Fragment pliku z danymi
⟨

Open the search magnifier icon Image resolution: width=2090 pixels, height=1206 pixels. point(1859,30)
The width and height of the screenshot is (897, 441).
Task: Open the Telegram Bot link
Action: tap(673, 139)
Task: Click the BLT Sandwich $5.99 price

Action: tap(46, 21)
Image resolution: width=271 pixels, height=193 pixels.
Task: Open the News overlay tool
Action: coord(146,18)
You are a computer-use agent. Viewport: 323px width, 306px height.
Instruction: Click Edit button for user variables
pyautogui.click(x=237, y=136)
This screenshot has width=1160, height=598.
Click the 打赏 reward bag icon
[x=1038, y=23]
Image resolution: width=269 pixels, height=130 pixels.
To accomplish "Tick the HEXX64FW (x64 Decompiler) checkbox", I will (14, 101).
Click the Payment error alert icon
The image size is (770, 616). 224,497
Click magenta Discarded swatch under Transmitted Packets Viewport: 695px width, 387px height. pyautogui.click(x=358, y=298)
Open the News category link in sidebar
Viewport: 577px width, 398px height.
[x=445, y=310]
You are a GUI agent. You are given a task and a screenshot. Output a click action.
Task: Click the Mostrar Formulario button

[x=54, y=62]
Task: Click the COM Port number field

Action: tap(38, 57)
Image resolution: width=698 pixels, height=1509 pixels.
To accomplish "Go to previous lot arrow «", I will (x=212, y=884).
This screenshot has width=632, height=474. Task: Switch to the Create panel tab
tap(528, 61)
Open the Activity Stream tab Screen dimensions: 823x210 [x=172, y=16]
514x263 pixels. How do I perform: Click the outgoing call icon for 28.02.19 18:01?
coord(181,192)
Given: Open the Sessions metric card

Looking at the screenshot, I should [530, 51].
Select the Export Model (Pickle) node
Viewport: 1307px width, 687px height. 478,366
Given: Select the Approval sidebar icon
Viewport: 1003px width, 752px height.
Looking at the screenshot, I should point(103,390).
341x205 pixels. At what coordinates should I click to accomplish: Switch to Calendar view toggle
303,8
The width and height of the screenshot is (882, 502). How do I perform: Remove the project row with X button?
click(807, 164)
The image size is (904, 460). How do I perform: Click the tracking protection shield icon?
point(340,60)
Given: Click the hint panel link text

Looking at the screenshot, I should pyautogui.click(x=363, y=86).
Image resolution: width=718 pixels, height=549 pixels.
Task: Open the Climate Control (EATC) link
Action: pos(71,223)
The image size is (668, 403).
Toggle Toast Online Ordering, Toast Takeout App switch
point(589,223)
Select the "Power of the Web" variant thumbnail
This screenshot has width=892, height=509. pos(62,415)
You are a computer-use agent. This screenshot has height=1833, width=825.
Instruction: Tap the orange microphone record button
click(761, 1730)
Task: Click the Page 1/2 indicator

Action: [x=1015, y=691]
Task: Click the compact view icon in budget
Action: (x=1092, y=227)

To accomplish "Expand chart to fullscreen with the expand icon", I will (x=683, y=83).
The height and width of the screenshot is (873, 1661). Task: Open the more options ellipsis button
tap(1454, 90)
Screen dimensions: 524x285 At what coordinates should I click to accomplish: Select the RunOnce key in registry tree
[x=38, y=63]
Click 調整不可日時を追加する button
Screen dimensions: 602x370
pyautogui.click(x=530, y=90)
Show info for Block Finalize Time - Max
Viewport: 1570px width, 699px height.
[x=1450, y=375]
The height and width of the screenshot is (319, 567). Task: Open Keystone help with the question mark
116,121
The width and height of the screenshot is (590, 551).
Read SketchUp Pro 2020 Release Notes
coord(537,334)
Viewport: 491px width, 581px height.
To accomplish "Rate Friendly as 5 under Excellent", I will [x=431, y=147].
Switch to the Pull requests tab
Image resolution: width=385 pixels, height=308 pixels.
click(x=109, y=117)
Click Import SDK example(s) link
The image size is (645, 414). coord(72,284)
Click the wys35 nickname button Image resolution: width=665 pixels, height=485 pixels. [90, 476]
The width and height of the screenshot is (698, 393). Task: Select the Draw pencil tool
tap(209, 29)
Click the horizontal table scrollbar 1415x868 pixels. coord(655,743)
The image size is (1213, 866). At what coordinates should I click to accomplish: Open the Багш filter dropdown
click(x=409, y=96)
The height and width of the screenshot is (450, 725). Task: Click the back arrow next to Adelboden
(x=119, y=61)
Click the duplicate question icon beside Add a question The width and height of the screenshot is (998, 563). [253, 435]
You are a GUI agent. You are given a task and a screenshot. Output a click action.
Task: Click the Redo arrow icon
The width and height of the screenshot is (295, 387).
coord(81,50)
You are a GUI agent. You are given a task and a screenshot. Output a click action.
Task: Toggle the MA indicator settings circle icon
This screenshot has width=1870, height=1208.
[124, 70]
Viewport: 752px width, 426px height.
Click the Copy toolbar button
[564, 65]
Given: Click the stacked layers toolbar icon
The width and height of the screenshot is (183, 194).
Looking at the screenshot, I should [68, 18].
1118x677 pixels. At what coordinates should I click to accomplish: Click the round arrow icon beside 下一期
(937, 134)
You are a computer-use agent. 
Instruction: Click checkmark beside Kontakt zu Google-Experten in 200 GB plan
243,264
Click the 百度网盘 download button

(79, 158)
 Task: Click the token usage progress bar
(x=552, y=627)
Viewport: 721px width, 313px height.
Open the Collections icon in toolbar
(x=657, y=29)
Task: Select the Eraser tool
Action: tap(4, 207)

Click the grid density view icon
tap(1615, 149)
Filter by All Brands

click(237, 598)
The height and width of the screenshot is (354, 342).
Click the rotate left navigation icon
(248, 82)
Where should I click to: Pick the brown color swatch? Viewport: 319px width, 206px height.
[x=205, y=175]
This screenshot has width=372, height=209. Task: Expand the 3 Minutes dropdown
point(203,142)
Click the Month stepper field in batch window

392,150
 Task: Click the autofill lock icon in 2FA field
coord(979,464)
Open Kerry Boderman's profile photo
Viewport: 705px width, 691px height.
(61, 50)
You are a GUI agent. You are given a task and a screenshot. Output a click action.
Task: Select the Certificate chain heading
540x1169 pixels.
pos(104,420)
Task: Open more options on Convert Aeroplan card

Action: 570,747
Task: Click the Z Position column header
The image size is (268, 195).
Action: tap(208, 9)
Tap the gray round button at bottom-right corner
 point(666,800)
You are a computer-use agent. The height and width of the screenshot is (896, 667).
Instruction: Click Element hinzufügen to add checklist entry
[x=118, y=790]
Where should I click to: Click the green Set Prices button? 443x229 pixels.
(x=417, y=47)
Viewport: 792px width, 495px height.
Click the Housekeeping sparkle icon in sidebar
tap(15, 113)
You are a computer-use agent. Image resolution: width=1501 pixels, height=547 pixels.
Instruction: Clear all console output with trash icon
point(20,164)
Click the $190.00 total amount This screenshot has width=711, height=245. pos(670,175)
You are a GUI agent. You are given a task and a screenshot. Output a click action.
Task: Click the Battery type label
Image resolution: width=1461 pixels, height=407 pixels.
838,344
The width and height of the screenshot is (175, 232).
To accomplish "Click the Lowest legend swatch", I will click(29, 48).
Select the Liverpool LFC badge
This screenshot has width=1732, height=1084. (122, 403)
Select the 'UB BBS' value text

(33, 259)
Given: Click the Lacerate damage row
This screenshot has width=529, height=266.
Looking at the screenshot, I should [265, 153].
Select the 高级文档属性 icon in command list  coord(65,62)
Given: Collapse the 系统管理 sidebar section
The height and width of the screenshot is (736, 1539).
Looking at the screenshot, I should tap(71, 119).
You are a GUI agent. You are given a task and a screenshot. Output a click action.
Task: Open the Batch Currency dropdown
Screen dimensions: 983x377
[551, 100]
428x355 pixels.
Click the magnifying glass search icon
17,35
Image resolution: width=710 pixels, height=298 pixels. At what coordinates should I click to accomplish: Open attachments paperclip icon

⟩

W wierszach listingu od tego, który zawiera „Task: Click the Page 1/2 indicator”, do tego, który zawiera „will (x=683, y=83).”, włącznie zmień „Page 1/2 indicator” na „Page 1/2 label”, a całą resztę pozostaw bez zmian. Podaj wyłącznie te wiersze.

Task: Click the Page 1/2 label

Action: [x=1015, y=691]
Task: Click the compact view icon in budget
Action: (x=1092, y=227)

To accomplish "Expand chart to fullscreen with the expand icon", I will (x=683, y=83).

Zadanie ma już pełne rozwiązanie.